THE ASSASSINATION OF SHEIK YASSIN AND ISRAEL’S PUSH FOR U.S. SUPPORT OF ANNEXATION OF SETTLEMENTS
by Phyllis Bennis
Institute for Policy Studies
29 March 2004
The assassination of Sheik Ahmed Yassin marks a serious escalation in Israeli occupation tactics. While Israel had (in earlier assassination attempts) already crossed the “red line” that once defined some limits in aggressive acts, its message in the Yassin murder was that there are no limits, that Israel’s military attacks face no restrictions. Counting accurately on Washington’s unwillingness to challenge its aggression, the assassination also ushers in a new Israeli campaign to win official U.S. support for wide-spread annexation of major West Bank settlements as part of Tel Aviv’s “unilateral withdrawal from Gaza” plan.
“Targeted assassination” is murder; it stands in clear violation of international law. The Israeli action and the U.S. refusal to condemn it make a mockery of international law. Killing is an absolute prohibition; international law does not allow exceptions for “ticking bombs,” or anything else. Article 3(I) of the Geneva Conventions of 1949 “prohibits at any time and in any place” (a) “violence to life and person, in particular murder of all kinds” and (d) “the carrying out of executions without previous judgment pronounced by a regularly constituted court, affording all the judicial guarantees which are recognized as indispensable by civilized people.” In the case of Sheik Yassin, the Israeli claim that he was responsible for earlier suicide attacks (which, when they target civilians, are indeed a violation of international law) does not provide legal justification.
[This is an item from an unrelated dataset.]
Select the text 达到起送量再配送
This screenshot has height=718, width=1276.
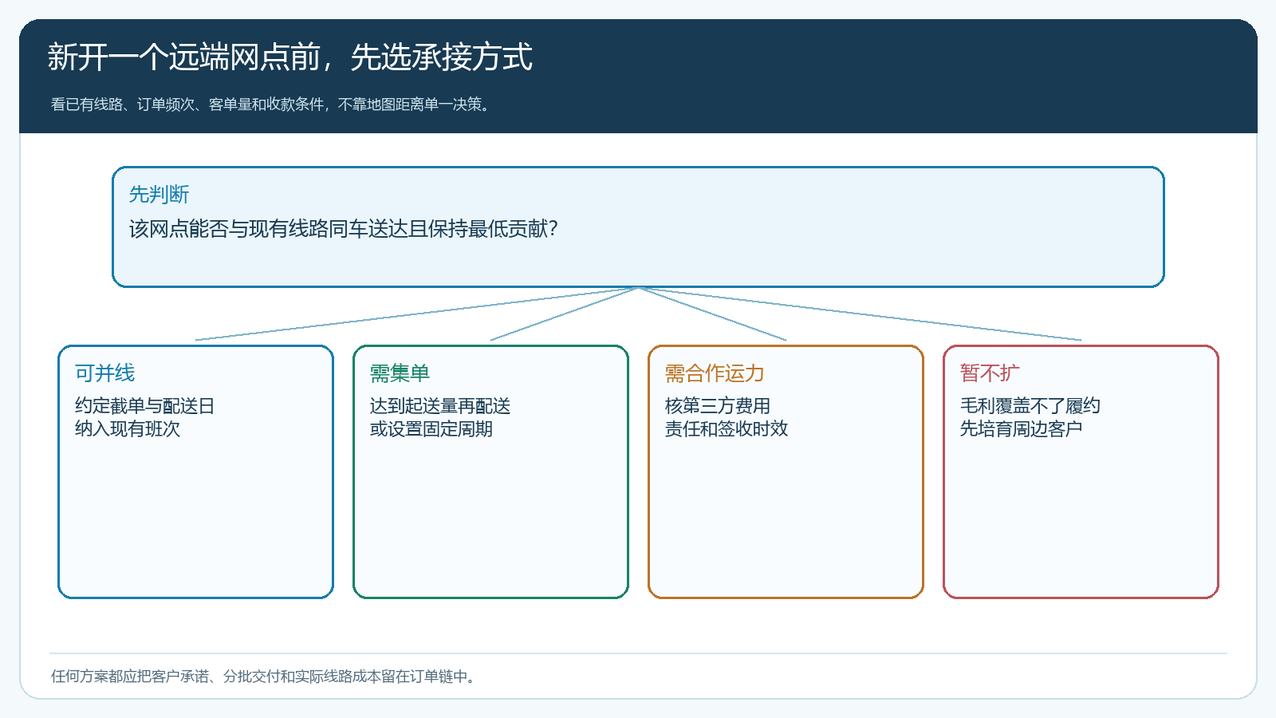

Those who claim that Sheik Yassin does not merit protection under the Fourth Geneva Convention because he supported suicide bombings should note that “protected persons” are identified as those “taking no active part in the hostilities, including members of armed forces … placed hors de combat [out of combat] by sickness, wounds, detention, or any other cause.” It is hard to imagine a clearer example of someone “out of combat by sickness” than a 67-year-old quadriplegic cleric, wheelchair-bound, largely deaf and mostly blind.
The assassination has been condemned by the United Nations, the European Union, and virtually every government in the world with the exception of the United States.